P1 Digital transformation, the road ahead
Presentation pdf's are available below
In the session ‘Digital transformation, the road ahead’, Roel Aalbers of Thales, Pernilla Ulfvengren of KTH and Wouter Leibbrandt of TNO-ESI highlighted the escalating complexity challenges facing industry and emphasised the increasing need to consider multiple system properties in ever larger and more complex R&D organisations – all while coping with a shrinking workforce. This includes considerations beyond traditional factors like costs and performance, including security, safety and sustainability, and demands multifaceted strategies such as training, organisational restructuring and technological support like AI.
System complexity is still growing at an amazing, but also disturbing pace. The advances of AI, digital twinning and increasing complexity in human-machine interaction, among other things, all add to the system development challenges in the high-tech industry that is already under pressure from a combination of socio-technical, organizational and talent-skill related questions.
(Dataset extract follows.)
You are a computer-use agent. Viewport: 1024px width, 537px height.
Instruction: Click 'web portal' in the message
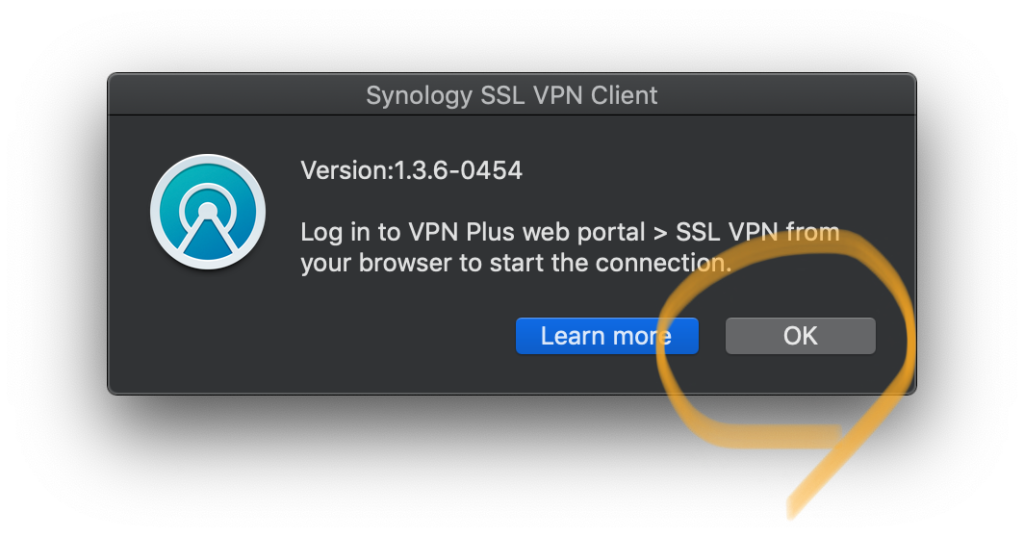[571, 232]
This track will look ahead to these emerging challenges from an industrial partner and an organizational point of view as well as to its impact on the TNO-ESI program and vision that are paving the way forward for the upcoming decade.
Presenters
Roel Aalbers, Thales Chair
Pernilla Ulfvengren, KTH
Wouter Leibbrandt, TNO-Digital Systems
Ben Pronk, TNO-ESI Moderator
Roel Aalbers, Thales Nederland
Organisational capabilities for systems engineering (engineers)
System complexity raises the demands on systems engineering and the engineers. Consequently, this places higher demands on management to transform and develop improved support for the system engineers. Neglecting the development of vital organizational capabilities, with direct and critical influence on the functionality, essential for engineers, poses a potential threat to progress.
From research in safety critical industry, this discussion explores sociotechnical aspects and critical organizational capabilities and argue for the need to reassess the conditions under which engineers in complex systems engineering work - the system of interest here.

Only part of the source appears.